** Start Records shown **
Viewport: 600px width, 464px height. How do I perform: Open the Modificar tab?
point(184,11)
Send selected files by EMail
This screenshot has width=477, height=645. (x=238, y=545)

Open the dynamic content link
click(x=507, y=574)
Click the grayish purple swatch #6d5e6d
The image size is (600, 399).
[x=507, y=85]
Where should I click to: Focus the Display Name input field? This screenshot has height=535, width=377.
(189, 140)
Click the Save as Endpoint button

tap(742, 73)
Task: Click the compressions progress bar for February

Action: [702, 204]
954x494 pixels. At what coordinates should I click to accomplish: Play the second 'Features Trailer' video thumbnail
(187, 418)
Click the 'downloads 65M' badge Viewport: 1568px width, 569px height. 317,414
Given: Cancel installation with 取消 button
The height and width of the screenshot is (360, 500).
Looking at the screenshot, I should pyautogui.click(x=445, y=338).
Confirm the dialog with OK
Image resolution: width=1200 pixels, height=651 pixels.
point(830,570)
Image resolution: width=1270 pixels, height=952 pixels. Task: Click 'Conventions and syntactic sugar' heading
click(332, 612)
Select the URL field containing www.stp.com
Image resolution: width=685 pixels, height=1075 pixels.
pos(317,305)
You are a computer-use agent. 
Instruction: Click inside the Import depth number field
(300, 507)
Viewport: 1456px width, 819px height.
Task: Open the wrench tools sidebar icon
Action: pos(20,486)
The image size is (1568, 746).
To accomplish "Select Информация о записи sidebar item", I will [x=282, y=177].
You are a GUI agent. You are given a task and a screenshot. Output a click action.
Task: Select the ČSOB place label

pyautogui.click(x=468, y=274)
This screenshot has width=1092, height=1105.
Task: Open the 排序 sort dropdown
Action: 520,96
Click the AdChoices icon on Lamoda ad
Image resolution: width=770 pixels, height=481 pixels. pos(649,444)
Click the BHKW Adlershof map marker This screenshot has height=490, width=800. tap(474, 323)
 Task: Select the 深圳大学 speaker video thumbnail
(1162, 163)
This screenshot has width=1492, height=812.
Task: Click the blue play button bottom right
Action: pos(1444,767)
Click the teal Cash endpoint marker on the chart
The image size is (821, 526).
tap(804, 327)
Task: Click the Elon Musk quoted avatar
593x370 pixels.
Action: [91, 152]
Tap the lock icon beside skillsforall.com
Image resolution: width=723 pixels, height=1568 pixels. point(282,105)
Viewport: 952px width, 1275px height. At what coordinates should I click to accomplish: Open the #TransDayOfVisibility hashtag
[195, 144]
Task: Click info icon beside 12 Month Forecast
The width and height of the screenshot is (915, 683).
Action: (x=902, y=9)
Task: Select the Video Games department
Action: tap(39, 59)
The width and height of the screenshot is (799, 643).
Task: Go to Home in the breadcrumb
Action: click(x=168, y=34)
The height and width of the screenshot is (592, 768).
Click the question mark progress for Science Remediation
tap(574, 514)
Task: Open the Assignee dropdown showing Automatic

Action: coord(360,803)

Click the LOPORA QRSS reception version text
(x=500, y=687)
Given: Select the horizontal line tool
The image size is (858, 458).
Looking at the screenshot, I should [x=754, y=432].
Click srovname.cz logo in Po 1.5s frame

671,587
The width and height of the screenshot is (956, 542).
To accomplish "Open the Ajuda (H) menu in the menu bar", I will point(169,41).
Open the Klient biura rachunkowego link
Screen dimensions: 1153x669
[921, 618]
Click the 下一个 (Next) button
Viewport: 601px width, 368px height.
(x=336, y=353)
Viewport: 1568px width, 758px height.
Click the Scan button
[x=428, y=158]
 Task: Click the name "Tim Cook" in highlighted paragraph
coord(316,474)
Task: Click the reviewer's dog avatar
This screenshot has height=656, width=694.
** End Records shown **
• **Exercise details**
Express the lines of the listing above as a JSON list of strings, one string per line and blank lines left out, starting at the line containing "Given: Cancel installation with 取消 button" and ending at the line containing "Click the BHKW".

• **Written solution**
[
  "Given: Cancel installation with 取消 button",
  "The height and width of the screenshot is (360, 500).",
  "Looking at the screenshot, I should pyautogui.click(x=445, y=338).",
  "Confirm the dialog with OK",
  "Image resolution: width=1200 pixels, height=651 pixels.",
  "point(830,570)",
  "Image resolution: width=1270 pixels, height=952 pixels. Task: Click 'Conventions and syntactic sugar' heading",
  "click(332, 612)",
  "Select the URL field containing www.stp.com",
  "Image resolution: width=685 pixels, height=1075 pixels.",
  "pos(317,305)",
  "You are a computer-use agent. ",
  "Instruction: Click inside the Import depth number field",
  "(300, 507)",
  "Viewport: 1456px width, 819px height.",
  "Task: Open the wrench tools sidebar icon",
  "Action: pos(20,486)",
  "The image size is (1568, 746).",
  "To accomplish \"Select Информация о записи sidebar item\", I will [x=282, y=177].",
  "You are a GUI agent. You are given a task and a screenshot. Output a click action.",
  "Task: Select the ČSOB place label",
  "pyautogui.click(x=468, y=274)",
  "This screenshot has width=1092, height=1105.",
  "Task: Open the 排序 sort dropdown",
  "Action: 520,96",
  "Click the AdChoices icon on Lamoda ad",
  "Image resolution: width=770 pixels, height=481 pixels. pos(649,444)",
  "Click the BHKW Adlershof map marker This screenshot has height=490, width=800. tap(474, 323)"
]